What evidence is there about the state of the supernatural? There is no empirical evidence - one way or the other.

You base your argument on reason alone. It is a "rational" argument.

Now, I don't say that atheist's have a lack of belief - quite the opposite, atheists believe in the non-existence of a supernatural being - as you point out. Oh, and yes there are of course degrees to this.

I assume you weren't coerced into this view and it was "simply a matter of volition"?

So you have "rational" arguments for the state of existence or non-existence of the supernatural and a belief in that state made through your own choice and convinction.

Without evidence, there is a fine line between the "rational" and "dogmatic" but no matter, it's still a faith position.

I personally enjoyed your comment that

"a conception of God which is so nebulous and ethereal that it has no possible or specifiable consequences in the world"

... is fairly pointless (a).

Well it is if you are trying to find proofs for the existence or non-existence of the supernatural.

However, I'm sure it is not pointless to the people who hold views on the state of the supernatural.

This is why I agree with Hume, why your arguments are the typical "rational" viewpoints which Hume himself argued against and like it or not why Atheism is a faith position.

It's also why Science is agnostic to the matter.

One final comment, if you re-read the post carefully you'll notice that I don't believe in absolute truth or knowledge.

thinkmonkey said...

Hmm. You seem to using some peculiar definitions of words and concepts. If a supernatural claim cannot possibly by definition have any evidence for or against it, then what are we to make of claims that a supernatural being interferes in the world (answers prayers, causes miracles) or is responsible for the nature of the world (i.e. God the Creator)? Surely if a supernatural being acts as a causal agent in the world, the effects of such causes are subject to empirical investigation - hence Hume's argument against miracles.

I'll gladly admit that a purely supernatural claim might not be the sort of thing that there can be evidence about one way or another, but people have all sorts of beliefs about God that do have real-world consequences. These are claims about the actions of a supernatural being, so it would be very strange to say that they aren't supernatural claims: Nevertheless, insofar as they are supernatural claims which have consequences in the natural world, they can be evaluated on the basis of evidence and reasoning - not pure a priori reason.

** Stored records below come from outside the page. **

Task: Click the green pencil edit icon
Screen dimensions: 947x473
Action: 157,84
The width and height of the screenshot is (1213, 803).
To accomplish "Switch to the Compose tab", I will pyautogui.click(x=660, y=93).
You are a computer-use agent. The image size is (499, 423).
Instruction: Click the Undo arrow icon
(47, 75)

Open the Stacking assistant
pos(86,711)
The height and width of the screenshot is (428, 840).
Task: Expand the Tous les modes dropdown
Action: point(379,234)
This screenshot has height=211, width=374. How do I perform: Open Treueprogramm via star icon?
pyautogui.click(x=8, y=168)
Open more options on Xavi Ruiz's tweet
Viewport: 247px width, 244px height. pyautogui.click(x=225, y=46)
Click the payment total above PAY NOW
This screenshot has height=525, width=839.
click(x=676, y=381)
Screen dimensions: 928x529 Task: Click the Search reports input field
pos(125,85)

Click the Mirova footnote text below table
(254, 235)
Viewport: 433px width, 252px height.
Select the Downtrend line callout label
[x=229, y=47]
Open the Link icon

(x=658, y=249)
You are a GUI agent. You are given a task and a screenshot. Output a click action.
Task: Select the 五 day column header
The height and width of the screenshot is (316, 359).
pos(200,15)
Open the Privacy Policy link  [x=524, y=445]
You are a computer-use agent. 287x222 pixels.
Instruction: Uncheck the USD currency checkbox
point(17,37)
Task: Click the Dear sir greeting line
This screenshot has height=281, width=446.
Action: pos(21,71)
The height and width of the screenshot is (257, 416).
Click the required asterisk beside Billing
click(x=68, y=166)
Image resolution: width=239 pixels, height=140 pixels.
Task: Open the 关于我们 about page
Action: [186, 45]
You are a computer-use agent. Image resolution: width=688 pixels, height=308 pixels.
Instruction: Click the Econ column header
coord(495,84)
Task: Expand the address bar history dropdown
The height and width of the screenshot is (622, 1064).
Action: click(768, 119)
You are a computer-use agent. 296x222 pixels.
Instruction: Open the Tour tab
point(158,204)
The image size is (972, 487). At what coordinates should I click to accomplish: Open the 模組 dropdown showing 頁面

Also, this bit of your response shows some serious confusion: "Now, I don't say that atheist's have a lack of belief - quite the opposite, atheists believe in the non-existence of a supernatural being - as you point out. Oh, and yes there are of course degrees to this."

What I tried to point out is that there is a real difference you are glossing over - and you're still glossing it over. One atheist position, typically called 'weak atheism,' means precisely that one merely lacks belief in the existence of any god or gods (or, more broadly, supernatural agents or forces). The positive assertion of the non-existence of anything supernatural says MORE than simple lack of belief in the supernatural, so it is a distinct position - and since it claims more than weak atheism, it is called 'strong atheism.' These are indeed two different positions, and the difference matters.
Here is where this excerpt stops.